ArcGIS Pro scripting (arcpy)

Last updated: 2022-06-22 18:50:08

Introduction

So far, we worked with Python as a standalone program, utilizing both the standard library and third-party packages. In addition to this mode of operation, the Python language is often used to automate other programs. For example, when working with a GUI (Graphical User Interface) GIS software, such as ArcGIS Pro or QGIS, it can be exhausting and non-reproducible to perform repetitive tasks and workfows. It is advantageous to write-up such workflows as Python scripts, so that they can be easily reproduced for different data or shared with colleagues.

Automating workflows within GIS software, such as ArcGIS Pro or QGIS, is made possible through their accompanying Python packages, arcpy and PyQGIS, respectively. As we are going to see in this chapter, the specialized Python packages such as arcpy provide access to the entire functionality of the program, including the various data management and processing tools, so that a particular workflow can be described in a reproducible Python script.

GIS software automation vs. standalone Python

In this Chapter, we introduce the ability to automate ArcGIS Pro geoprocessing tools by writing Python code. This is an alternative pathway to achieve much of the same capabilities covered in previous chapters. What are, then, the advantages and disadvantages of the two approaches, and when should we prefer one or the other?

Advantages of geoprocessing through standalone Python scripts, using packages such as geopandas and rasterio, are:

  • Python and the third-party packages are free and open-source, making the workflow independent and reproducible (unlike ArcGIS Pro which is paid software)

  • The code for most tasks is often more simple, more similar to other software (rather than spcialized), and not restricted to ArcGIS Pro functions

Advantages of scripts to automate the ArcGIS Pro software through the arcpy Python package, are:

  • Sharing the script with other people who are familiar with ArcGIS Pro (but not Python) is easy

  • ArcGIS Pro provides a wide range of geoprocessing functions, some of them not found at all, or complicated to use, in open-source tools, such as network analysis, routing, or 3D analysis

To summarize, it is advantageous to use arcpy when you are already well familiar with the software and/or work with its specialized functionality not found elsewhere.

Python interfaces in ArcGIS Pro

ArcGIS Pro has two main interfaces for running Python code (Fig. 71):

_images/arcpro_notebook.png

Fig. 71 Python console and Jupyter notebook in ArcGIS Pro

To start the Python window or open a Jupyter notebook, go to the Analysis tab, then click on the Python button (in the Geoprocessing group) and select either the Python Notebook option or the Python window option. To open a Jupyter notebook, you can also go to the Insert tab, then click on the New Notebook button (in the Project group).
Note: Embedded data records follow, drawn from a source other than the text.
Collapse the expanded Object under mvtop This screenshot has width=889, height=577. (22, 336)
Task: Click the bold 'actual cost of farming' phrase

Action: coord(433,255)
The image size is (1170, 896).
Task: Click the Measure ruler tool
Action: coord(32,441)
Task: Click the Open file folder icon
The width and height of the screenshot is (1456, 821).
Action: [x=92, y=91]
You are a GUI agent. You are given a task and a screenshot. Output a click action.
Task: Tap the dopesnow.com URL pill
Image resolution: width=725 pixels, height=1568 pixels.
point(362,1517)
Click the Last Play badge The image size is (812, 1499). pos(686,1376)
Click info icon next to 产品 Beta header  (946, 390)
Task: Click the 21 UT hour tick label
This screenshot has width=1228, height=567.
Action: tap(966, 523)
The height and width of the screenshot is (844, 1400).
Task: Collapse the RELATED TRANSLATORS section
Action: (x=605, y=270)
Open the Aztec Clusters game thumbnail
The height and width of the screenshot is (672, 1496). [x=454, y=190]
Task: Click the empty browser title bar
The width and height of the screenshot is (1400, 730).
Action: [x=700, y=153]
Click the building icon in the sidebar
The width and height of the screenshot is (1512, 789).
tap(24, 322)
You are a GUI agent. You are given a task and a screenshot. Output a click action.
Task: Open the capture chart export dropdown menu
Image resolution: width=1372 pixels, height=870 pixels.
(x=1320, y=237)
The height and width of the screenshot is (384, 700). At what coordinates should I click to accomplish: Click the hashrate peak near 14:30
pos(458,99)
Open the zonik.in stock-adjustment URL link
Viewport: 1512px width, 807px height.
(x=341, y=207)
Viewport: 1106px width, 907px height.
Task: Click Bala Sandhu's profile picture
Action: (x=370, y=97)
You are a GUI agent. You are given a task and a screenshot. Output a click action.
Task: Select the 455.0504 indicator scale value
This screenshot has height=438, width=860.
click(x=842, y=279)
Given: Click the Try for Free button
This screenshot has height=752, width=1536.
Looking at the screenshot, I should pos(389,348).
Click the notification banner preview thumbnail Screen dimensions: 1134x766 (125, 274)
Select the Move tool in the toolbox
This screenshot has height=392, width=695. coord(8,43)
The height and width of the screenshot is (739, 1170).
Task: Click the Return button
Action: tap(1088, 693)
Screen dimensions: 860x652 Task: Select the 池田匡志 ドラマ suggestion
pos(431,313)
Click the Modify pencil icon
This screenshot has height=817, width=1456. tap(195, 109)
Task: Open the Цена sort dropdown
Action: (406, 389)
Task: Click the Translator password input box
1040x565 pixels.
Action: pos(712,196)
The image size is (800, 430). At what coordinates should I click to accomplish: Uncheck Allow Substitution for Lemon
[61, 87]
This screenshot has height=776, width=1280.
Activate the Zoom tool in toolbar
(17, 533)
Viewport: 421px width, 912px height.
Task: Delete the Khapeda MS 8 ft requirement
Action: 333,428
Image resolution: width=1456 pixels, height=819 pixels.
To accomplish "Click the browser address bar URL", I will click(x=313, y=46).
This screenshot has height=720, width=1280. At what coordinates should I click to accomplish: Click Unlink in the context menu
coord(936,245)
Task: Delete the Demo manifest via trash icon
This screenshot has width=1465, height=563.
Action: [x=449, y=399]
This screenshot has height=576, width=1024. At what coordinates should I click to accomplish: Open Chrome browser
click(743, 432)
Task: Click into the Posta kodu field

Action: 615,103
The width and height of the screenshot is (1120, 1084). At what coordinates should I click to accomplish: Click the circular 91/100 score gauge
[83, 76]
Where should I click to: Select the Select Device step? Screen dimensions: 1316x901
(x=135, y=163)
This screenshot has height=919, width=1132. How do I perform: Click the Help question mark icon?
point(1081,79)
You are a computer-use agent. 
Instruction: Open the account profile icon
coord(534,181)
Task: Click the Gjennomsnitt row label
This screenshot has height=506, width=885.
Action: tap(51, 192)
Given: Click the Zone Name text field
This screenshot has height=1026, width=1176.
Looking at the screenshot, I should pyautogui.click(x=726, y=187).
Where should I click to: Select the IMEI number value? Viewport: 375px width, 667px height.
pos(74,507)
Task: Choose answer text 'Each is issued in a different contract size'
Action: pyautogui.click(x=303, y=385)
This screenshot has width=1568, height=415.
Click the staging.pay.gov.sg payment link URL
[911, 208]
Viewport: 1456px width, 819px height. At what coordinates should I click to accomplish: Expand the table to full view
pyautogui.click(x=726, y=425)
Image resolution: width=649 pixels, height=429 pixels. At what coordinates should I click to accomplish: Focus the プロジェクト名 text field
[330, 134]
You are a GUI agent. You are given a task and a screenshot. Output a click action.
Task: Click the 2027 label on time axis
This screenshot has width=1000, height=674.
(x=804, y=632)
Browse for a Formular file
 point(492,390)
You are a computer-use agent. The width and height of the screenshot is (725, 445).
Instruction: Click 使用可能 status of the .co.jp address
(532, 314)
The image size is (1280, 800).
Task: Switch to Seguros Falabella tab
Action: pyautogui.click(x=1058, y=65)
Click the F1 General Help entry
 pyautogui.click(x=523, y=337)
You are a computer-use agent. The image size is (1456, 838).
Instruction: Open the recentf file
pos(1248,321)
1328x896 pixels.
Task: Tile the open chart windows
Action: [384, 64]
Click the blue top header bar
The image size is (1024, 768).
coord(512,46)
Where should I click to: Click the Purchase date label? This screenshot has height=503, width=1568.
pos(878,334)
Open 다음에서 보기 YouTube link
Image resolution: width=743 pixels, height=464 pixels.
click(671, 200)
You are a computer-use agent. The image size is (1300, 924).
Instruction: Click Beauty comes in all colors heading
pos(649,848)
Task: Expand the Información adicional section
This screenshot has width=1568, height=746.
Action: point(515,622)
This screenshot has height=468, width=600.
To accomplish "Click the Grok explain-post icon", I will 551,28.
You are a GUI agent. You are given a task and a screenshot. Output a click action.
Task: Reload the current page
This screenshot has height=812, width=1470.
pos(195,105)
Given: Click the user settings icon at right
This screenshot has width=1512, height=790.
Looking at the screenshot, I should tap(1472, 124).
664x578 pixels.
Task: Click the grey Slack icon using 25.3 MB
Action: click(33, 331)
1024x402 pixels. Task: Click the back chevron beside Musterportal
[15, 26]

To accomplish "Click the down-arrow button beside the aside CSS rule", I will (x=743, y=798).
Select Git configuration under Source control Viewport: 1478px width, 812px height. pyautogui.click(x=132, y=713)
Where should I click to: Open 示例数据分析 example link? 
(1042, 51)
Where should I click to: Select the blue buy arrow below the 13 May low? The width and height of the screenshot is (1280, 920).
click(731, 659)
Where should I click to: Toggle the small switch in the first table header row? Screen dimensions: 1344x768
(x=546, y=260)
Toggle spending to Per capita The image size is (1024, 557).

The Python window and the Jupyter notebook interfaces are analogous to a standalone Python console and a standalone Jupyter notebook, which we are familiar with (see The Python command line and Jupyter Notebook). The difference is that:

  • The ArcGIS Pro Python window and notebooks interfaces are embedded in the ArcGIS Pro program, so they need to be started when running ArcGIS Pro

  • The ArcGIS Pro Python interfaces include the pre-installed arcpy package, which is an interface to ArcGIS Pro geoprocessing tools through Python

Just like their standalone versions, the ArcGIS Pro Python window is often useful for experimenting with Python expressions or short scripts, while notebooks are suitable for developing longer scripts associated with textual comments.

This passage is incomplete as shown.